Andrew Jensen is President of Sozo Firm, Inc and has been offering business consulting and marketing services to businesses, nonprofits, foundations and Christian ministries since 2004.
SEO stands for Search Engine Optimization, though it is increasingly being understood to more fully stand for Search Experience Optimization. SEO is the practice of not only making your website search engine friendly but also making your website friendly for the people who visit it.
SEO is crucial for any ministry website in order for a search engine to understand what your website is about and in order for a search engine to understand how important your website content is in comparison with the more than 1 billion other websites which exist.
Google uses a complex, ever-changing algorithm to determine how websites will rank organically. Organic rankings may change throughout the day; rankings may also vary from one geographic area to another geographic area. Organic rankings may also be customized to an individual user based on his search history and other preferences. However, there are basic elements of SEO which any ministry can implement in order to gain better traction online.
To oversimplify SEO, the basic requirements for your website are as follows:
1. Unique content
Feature uniquely worded content throughout your website. Search engines hate duplicate content as copied content clutters the web with endless pages of the same content. Copied content provides little additional value to the reader. Offer unique content which is interesting for the readers. Invest the time and energy required to develop quality content that people will read and share.
2. Clear navigation
Provide a user friendly navigational system for your website. Incorporate a good menu as well as a sitemap page which quickly provides both search bots and human users with access to all of the content on your website – even the web pages which are buried deep within your site. If you don’t provide easy access to all of your webpages, then you can be certain that search engines will probably overlook your deeply hidden webpages also.
3. Include geographic targeting
If your organization targets a specific geographic area, be certain to include that geographic information in perhaps the sitewide footer or a sitewide sidebar. Help the search engines know specifically whom you are targeting.
4. Relevant title tags
Craft title tags (within the header of the HTML) uniquely written for each webpage. Each title tag should closely correspond with the content on each page. Google may then display the title tag for that webpage as the bold top line within search results. Google typically displays the first 50-60 characters of the title tag, so keep your title tag succinct, aiming for under 55 characters to ensure most of the title tag will be displayed. The title tag is some of your most valuable SEO real estate on your webpage. If your ministry focuses on a geographic region, try to include that within the title tag wherever possible.
5. Regular creation of interesting content
Generate interesting, informative, uniquely written content for your website on an ongoing basis. A blog or article archive page is a wonderful outlet for this type of content. Don’t be afraid to also regularly “refresh” the content on static webpages, ensuring that all of the content is kept up to date and reflects accurately on your ministry.

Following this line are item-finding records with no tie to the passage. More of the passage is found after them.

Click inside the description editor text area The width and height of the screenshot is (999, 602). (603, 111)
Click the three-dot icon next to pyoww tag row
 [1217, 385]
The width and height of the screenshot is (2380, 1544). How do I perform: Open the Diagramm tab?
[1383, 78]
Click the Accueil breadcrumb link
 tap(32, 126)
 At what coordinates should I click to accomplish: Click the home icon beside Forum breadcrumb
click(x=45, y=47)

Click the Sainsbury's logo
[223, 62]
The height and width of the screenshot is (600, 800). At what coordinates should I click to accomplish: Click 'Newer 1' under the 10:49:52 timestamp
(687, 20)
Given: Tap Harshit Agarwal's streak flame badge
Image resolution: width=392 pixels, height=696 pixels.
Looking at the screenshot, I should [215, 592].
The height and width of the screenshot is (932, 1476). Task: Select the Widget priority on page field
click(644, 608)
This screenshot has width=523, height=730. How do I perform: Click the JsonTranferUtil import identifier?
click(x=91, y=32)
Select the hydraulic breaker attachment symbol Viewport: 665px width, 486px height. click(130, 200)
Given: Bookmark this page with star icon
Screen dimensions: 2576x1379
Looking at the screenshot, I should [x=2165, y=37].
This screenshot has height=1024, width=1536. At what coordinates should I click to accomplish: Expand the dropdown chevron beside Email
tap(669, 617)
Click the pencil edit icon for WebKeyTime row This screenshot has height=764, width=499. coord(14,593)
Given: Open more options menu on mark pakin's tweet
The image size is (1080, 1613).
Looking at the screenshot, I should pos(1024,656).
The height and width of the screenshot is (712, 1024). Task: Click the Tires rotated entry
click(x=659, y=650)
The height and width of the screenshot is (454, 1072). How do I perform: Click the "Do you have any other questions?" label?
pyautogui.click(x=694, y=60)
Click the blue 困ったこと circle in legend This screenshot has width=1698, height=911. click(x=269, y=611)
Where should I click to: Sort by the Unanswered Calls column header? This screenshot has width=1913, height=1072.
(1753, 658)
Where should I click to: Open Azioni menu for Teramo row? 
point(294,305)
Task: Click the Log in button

6. Subfolders (instead of subdomains)
Wherever possible, place new sections of your website in subfolders (http://www.myministry.org/subfolder) in contrast with subdomains (http://subdomain.myministry.org) in order to maximize the SEO benefit of additional content.
7. Strong brand
Focus on developing a very strong brand for your ministry, relying on one primary domain on which you construct the bulk of your web presence. Refer to that one primary domain through your social media presence as well as any other online and offline promotional efforts.
8. Social media
Develop a social media presence for your brand (especially Facebook, YouTube, Google+, Twitter). Google particularly rewards a strong unified brand presence.
9. Quality website hosting
Host your website on a fast, reliable server. One of many factors which Google considers when determining how a website should rank is how quickly your webpages load. Quality website hosting is expensive (in comparison with the very inexpensive but poor quality web hosting offered by many companies); however, quality website hosting is worth the expense in terms of reliability, speed and overall performance.
10. No link schemes
Don’t engage in any shadowy link scheme with other websites or hire a questionable “SEO” company to add hundreds or even thousands of backlinks. Google will inevitably penalize your website. Partner ministries may be willing to link to your ministry; ideally, this should take place not on a “Links” or “Link Exchange” webpage but within perhaps a blog post.
11. AdWords = an effective tool
Because Google is emphasizing their paid search over the free organic results, ask yourself if investing in Google AdWords is a strategy your ministry can afford and if AdWords would give you good results in conjunction with your organic efforts.
At the very minimum, I would recommend advertising through Google AdWords for your brand keywords (i.e. searches on your brand). This helps strengthen your brand while giving you greater control over search results pages tied to search queries specific to your brand. Based on your success with your branded AdWords, you can branch out into leveraging AdWords to target search queries deemed most valuable to your ministry. Be certain to limit your AdWords targeted geographic regions strictly to the territories most relevant to your ministry in order to minimize wasted advertising spend.
When leveraged carefully, an optimized Google AdWords account can provide a ministry with a powerful and surprisingly affordable marketing tool to reach out directly to users with whom the ministry desires to connect.